Melasma treatment in NYC works best as a layered, long-term protocol. The most effective approach combines daily broad-spectrum SPF 50+, prescription topicals like hydroquinone or tranexamic acid, low-fluence Q-switched laser sessions (laser toning), and gentle microneedling for dermal melasma. Aggressive ablative laser and IPL typically make melasma worse. Most patients see meaningful improvement in 4 to 6 months with consistent protocol adherence.
Melasma is not a sun spot. It is not post-acne discoloration. Treating it like one of those with aggressive ablation or a single laser session almost always makes it worse. Melasma is a chronic, hormonally-driven hyperpigmentation disorder. The melanocytes in affected skin are biologically hyperactive, producing more pigment than your skin can clear. Effective NYC melasma protocols recognize this. They suppress melanocyte activity gradually, protect the skin from triggers, and clear existing pigment slowly without provoking new pigment production.
How to Recognize Melasma
Melasma typically appears as symmetrical, blotchy patches of brown or grayish-brown discoloration on areas with the highest sun exposure: cheeks, forehead, upper lip (the melasma mustache), bridge of the nose, and jawline. Three patterns are recognized: centrofacial (the most common, affecting forehead, cheeks, upper lip, nose, and chin), malar (limited to the cheeks), and mandibular (along the jawline, more common in older patients).

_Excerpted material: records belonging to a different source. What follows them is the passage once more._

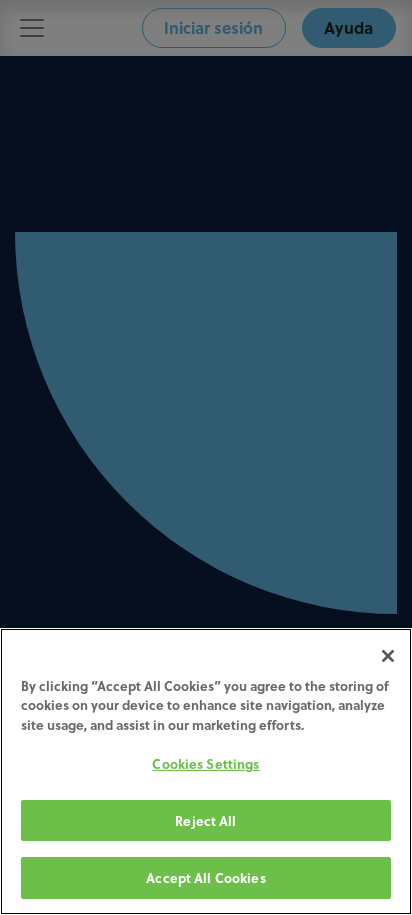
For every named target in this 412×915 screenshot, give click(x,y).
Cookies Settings (205, 763)
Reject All (205, 820)
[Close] (388, 656)
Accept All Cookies (205, 877)
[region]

Patches are typically symmetrical and have indistinct borders that fade gradually into surrounding skin. This symmetry helps distinguish melasma from sun spots (which are discrete and asymmetric) and post-inflammatory hyperpigmentation (which traces the outline of a prior injury).
A Wood's lamp examination, performed at every Laser and Me consultation, helps determine whether the melasma is epidermal (responds well to topicals and laser toning), dermal (more resistant), or mixed (the most common type). This distinction directly shapes the treatment protocol.
Why Melasma Develops
Three triggers activate the hyperactive melanocytes that cause melasma. The hormonal trigger: melasma is sometimes called the mask of pregnancy because 50 to 70% of pregnant women develop it. Estrogen and progesterone surges activate hidden melanocytes. The same mechanism explains why melasma flares with combined oral contraceptives, hormone replacement therapy, and perimenopause.
The UV trigger: UVA, UVB, and even visible light (especially blue light from screens and the sun) directly stimulate melanocytes. Manhattan's reflective glass surfaces compound UV exposure, and winter sun still triggers melasma flares.
The heat trigger: heat from a hot shower, hot yoga, infrared sauna, or summer ambient temperature activates melanocyte signaling independently of UV. This is why melasma often flares in summer regardless of sun protection.
The genetic predisposition: melasma runs in families and is most common in Fitzpatrick III through V skin tones, particularly women of South Asian, East Asian, Latin American, Middle Eastern, and Mediterranean descent.
What Doesn't Work (and Often Makes Melasma Worse)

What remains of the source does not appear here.